Kim są ludzie, na których postawił Adam Gomoła w wyborach samorządowych? Kolaż NTO /archiwum prywatne A. Gomoły
W przededniu wyborów samorządowych lokalne struktury Polski 2050 są w rozsypce. Zamiast jedności i nowej jakości, partia Szymona Hołowni zmaga się z kryzysem przywódczym i wewnętrznymi sporami.

Rozłam w partii Szymona Hołowni na Opolszczyźnie

Po „miesiącu miodowym” spowodowanym zdobyciem przez Gomołę mandatu posła, rozpoczęły się przygotowania do wyborów samorządowych. I bardzo szybko okazało się, że w partii Szymona Hołowni na Opolszczyźnie nie układa się najlepiej.
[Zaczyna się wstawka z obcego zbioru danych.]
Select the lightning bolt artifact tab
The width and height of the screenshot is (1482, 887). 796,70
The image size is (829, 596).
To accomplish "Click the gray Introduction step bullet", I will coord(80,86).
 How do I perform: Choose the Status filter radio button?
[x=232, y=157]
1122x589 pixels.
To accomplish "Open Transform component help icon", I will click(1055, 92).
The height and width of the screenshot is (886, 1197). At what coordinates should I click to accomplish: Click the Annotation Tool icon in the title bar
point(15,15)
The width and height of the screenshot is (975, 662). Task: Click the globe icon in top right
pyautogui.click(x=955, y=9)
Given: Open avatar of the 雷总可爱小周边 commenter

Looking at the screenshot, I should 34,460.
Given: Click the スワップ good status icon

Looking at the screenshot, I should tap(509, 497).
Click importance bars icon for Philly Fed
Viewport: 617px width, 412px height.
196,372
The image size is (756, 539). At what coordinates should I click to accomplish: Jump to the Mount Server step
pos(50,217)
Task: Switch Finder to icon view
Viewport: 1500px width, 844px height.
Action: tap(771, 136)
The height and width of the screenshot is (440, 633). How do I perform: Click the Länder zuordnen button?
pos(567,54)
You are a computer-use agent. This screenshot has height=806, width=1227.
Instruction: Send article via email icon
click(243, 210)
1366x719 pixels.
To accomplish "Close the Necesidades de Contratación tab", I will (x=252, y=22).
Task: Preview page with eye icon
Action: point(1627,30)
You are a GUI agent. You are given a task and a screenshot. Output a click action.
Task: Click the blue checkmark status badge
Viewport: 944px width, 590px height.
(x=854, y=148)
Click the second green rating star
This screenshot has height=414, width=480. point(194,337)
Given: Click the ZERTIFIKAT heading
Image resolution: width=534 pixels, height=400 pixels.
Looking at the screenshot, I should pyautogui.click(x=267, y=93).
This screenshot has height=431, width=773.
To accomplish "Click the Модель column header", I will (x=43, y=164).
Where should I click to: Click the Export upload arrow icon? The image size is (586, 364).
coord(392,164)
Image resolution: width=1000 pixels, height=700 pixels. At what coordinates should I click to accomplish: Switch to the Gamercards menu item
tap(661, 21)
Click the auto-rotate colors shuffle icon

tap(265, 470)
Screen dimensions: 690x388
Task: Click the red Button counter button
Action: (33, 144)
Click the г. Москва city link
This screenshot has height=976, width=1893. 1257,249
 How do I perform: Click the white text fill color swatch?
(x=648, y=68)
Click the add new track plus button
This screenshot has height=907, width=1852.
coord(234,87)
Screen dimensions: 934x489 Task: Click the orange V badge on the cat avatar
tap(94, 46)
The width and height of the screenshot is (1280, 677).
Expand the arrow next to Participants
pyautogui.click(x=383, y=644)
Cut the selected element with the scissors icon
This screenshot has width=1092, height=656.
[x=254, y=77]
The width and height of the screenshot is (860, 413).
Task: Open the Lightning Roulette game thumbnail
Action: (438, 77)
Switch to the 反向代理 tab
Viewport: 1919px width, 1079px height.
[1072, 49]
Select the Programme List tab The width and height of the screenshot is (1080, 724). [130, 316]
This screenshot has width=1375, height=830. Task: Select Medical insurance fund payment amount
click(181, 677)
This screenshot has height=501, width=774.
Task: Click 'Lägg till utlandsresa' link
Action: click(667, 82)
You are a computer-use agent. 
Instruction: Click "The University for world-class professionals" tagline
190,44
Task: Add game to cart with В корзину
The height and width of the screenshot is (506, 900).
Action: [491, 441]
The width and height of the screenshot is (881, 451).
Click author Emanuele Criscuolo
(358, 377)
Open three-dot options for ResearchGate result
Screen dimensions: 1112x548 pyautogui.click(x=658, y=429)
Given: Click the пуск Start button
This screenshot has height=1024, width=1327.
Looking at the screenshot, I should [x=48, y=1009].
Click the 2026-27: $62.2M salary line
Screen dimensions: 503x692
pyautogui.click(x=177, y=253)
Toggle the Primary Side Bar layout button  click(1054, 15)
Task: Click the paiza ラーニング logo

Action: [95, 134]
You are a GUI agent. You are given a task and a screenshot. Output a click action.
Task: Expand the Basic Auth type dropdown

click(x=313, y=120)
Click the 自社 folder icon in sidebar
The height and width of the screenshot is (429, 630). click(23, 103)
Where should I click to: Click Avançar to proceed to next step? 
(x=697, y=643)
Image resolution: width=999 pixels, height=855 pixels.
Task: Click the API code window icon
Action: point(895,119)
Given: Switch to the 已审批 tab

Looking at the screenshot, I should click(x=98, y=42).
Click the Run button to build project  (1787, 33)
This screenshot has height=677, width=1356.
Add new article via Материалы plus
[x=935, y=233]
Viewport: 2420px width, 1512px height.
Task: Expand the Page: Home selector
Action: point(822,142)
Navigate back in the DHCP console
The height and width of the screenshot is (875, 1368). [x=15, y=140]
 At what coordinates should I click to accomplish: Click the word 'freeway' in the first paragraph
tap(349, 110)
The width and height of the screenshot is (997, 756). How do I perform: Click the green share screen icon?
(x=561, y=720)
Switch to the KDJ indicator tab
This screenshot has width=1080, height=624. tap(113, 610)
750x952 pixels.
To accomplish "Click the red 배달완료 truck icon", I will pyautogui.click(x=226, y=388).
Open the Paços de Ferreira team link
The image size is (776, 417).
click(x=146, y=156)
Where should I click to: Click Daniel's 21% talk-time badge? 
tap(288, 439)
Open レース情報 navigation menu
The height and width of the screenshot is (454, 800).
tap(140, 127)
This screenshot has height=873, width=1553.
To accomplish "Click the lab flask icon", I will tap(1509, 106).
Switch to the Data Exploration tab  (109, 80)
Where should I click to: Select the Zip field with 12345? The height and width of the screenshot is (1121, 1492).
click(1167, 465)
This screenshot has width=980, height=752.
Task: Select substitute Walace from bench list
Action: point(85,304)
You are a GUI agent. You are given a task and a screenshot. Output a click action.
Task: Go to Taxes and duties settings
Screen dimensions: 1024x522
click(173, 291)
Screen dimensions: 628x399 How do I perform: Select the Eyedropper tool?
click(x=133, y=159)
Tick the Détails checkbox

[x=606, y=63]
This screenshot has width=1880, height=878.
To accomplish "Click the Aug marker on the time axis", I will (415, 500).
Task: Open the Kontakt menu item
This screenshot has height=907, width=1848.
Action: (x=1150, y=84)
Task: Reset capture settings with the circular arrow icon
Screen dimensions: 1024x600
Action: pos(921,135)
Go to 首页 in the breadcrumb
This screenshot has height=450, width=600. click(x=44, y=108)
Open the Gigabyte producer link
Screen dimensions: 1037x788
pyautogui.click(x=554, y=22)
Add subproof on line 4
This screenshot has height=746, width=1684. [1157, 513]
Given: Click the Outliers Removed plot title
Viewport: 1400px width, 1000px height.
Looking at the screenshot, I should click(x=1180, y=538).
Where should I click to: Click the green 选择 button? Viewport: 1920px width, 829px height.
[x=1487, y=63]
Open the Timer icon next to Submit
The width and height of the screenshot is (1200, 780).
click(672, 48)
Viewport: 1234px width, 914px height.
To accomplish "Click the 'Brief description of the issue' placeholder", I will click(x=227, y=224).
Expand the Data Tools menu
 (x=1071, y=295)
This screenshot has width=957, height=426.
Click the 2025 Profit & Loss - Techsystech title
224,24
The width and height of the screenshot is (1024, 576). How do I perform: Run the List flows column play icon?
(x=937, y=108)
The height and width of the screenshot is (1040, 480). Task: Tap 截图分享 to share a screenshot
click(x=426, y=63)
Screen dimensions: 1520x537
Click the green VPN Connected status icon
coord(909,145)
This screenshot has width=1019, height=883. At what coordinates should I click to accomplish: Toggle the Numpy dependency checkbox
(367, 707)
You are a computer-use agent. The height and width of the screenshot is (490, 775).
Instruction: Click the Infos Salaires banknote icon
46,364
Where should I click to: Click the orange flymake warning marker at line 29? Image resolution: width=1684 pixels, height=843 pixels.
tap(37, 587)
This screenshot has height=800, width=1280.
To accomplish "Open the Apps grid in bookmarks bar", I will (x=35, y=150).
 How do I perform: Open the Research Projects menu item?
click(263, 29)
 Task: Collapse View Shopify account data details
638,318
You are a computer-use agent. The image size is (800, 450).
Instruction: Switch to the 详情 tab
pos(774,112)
W lutym Polska 2050 doświadczyła poważnego wstrząsu, gdy trzech z pięciu członków zarządu wojewódzkiego zdecydowało się opuścić szeregi partii. Rezygnacja ta nie dotyczyła zwykłych działaczy, lecz kluczowych postaci: szefa struktur wojewódzkich, sekretarza i skarbnika. Było to znaczące uderzenie w lidera opolskich struktur Polski 2050 Adama Gomołę, który stracił najbliższych współpracowników.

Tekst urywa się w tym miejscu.